Directions for this task:
Search term "Infrastructure": please copy every line of the records below that contains it.

Raw data section start

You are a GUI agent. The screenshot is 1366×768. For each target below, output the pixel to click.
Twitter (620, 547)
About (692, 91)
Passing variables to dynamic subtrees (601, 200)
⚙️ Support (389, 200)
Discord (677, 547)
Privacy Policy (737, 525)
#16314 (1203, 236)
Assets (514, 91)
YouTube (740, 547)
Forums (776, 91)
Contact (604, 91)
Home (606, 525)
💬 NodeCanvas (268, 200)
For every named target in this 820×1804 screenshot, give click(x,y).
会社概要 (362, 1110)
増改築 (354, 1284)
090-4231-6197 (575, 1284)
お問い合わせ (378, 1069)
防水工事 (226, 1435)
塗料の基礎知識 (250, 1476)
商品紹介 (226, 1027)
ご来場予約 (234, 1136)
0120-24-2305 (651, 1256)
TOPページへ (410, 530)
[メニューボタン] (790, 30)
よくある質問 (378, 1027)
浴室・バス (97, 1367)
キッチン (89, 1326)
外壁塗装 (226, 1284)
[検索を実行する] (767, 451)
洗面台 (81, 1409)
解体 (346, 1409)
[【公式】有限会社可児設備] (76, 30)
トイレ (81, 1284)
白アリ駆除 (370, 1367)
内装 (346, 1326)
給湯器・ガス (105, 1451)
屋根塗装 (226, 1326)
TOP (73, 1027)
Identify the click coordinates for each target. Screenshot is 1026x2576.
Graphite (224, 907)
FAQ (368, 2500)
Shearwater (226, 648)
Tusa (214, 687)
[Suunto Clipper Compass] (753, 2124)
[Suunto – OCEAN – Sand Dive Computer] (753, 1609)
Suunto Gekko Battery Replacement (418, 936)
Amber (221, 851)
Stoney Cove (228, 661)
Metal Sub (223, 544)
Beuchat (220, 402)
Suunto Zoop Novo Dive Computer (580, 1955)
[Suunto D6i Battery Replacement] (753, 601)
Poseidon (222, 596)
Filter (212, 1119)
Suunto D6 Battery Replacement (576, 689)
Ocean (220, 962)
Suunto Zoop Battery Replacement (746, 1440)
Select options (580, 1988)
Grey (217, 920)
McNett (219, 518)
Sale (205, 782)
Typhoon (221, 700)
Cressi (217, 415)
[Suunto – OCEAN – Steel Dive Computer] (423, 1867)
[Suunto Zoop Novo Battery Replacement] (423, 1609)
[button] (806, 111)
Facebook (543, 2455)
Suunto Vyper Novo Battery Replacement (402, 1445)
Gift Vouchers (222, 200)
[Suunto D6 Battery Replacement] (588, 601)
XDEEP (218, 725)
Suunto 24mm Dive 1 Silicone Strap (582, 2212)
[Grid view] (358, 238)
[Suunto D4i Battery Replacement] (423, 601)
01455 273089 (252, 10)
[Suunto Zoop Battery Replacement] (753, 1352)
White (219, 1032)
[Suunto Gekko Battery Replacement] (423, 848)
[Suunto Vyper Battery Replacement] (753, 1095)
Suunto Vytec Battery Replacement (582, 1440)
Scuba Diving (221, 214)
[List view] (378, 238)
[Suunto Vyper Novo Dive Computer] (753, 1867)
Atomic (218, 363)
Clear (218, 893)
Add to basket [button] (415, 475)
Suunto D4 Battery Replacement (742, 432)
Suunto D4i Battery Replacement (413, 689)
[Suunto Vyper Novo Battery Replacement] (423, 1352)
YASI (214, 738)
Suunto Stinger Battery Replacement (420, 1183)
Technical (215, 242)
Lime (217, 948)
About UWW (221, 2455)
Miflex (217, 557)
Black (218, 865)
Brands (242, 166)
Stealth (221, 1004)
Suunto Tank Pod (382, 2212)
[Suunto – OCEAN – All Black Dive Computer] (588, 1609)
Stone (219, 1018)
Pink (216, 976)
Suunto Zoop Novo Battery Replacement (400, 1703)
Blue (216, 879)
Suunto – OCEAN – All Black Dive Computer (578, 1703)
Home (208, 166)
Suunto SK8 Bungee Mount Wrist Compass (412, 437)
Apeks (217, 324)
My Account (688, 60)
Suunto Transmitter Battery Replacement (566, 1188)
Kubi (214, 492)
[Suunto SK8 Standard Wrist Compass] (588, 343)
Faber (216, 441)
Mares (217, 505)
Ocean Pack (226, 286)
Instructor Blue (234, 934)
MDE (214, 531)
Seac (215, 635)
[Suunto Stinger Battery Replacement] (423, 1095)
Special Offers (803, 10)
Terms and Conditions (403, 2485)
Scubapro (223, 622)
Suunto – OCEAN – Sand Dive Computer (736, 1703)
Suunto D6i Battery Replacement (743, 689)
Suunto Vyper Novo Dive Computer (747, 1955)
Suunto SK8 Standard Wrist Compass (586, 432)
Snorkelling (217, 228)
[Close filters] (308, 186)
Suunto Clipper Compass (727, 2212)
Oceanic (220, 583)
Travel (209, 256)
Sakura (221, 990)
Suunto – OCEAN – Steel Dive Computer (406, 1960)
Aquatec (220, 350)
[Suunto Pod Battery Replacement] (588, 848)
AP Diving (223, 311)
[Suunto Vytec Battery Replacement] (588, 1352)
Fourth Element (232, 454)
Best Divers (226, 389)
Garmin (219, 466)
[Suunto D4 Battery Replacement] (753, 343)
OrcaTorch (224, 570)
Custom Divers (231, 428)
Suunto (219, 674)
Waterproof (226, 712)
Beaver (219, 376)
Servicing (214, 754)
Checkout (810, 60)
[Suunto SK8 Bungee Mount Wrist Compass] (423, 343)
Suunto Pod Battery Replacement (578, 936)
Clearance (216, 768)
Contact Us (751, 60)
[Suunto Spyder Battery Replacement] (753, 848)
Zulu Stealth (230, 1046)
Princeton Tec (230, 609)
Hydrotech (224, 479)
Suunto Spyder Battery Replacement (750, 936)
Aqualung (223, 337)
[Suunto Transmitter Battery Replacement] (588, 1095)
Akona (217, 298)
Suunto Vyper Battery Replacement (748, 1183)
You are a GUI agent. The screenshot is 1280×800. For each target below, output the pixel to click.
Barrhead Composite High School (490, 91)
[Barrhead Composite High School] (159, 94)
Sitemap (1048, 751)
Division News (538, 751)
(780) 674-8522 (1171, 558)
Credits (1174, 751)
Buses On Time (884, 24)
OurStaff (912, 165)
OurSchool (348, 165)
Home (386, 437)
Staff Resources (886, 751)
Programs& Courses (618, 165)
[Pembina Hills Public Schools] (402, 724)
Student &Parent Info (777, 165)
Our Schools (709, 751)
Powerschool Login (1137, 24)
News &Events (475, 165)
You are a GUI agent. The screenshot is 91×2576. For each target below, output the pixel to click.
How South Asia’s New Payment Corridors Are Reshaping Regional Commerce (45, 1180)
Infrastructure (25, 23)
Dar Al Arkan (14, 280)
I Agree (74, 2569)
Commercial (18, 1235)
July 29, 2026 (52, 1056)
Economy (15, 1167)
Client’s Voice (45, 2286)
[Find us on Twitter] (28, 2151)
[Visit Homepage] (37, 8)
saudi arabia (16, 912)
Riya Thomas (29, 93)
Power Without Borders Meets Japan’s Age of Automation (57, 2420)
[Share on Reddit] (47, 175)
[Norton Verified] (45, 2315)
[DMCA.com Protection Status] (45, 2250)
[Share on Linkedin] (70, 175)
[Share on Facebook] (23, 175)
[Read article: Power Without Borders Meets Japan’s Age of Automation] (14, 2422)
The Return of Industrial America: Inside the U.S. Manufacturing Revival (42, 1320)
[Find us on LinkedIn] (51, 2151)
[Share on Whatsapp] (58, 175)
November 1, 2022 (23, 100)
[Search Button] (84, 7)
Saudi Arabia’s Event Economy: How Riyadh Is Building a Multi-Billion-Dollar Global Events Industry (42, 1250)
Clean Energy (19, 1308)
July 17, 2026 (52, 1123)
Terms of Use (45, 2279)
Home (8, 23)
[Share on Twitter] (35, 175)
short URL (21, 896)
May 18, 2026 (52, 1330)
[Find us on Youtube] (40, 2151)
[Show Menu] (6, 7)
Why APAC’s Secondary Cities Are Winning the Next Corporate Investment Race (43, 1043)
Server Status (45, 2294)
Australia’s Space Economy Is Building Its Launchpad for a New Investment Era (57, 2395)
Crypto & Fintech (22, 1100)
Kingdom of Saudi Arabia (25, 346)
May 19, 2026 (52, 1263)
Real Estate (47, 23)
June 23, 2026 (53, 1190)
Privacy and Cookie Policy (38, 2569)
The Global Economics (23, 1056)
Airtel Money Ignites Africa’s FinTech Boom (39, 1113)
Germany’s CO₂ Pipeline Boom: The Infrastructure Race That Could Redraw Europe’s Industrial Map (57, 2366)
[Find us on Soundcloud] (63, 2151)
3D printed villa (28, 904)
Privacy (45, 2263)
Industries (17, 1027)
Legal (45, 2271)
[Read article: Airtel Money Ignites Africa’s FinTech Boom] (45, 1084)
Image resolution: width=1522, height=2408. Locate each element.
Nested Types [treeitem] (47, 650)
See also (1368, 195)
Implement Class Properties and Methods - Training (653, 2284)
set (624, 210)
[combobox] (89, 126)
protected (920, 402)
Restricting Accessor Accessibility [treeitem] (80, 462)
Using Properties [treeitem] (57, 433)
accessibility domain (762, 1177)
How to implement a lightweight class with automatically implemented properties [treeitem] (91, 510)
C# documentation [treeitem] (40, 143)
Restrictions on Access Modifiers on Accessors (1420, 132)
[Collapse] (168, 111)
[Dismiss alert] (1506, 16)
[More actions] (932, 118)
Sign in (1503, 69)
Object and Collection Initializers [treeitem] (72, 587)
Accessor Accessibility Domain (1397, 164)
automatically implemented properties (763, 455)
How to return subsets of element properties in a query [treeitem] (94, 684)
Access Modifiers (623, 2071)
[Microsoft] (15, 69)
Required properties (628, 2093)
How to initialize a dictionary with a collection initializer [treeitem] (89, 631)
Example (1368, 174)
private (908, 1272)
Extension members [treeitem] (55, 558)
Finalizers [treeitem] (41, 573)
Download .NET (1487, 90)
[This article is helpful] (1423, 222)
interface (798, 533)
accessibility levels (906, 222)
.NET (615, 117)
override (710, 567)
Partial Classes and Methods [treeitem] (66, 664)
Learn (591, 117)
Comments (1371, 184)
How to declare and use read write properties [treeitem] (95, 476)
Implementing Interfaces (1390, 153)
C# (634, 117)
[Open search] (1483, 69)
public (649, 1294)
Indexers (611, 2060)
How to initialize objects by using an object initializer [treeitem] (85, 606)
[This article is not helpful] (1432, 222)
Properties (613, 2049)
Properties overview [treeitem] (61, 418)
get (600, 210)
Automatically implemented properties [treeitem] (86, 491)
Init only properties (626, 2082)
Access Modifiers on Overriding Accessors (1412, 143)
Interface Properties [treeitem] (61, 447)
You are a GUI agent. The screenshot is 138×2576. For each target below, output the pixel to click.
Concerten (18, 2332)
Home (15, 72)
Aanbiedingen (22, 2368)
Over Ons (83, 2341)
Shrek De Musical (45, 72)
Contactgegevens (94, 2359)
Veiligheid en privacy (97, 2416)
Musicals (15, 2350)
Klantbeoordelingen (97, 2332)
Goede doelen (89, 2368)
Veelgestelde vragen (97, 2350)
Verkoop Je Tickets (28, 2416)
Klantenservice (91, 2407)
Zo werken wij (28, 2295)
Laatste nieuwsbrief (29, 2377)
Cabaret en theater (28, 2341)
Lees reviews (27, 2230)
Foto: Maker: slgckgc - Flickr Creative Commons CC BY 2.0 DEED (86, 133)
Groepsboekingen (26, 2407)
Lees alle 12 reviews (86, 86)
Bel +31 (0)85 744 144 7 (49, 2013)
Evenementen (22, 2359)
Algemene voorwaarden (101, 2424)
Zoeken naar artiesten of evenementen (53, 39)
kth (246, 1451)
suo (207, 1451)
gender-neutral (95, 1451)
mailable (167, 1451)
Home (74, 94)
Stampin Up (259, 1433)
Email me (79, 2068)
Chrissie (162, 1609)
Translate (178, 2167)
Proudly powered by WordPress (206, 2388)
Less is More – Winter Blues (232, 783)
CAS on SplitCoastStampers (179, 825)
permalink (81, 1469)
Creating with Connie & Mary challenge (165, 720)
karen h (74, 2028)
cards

Raw data section end

Result of the task:
Infrastructure (25, 23)
Germany’s CO₂ Pipeline Boom: The Infrastructure Race That Could Redraw Europe’s Industrial Map (57, 2366)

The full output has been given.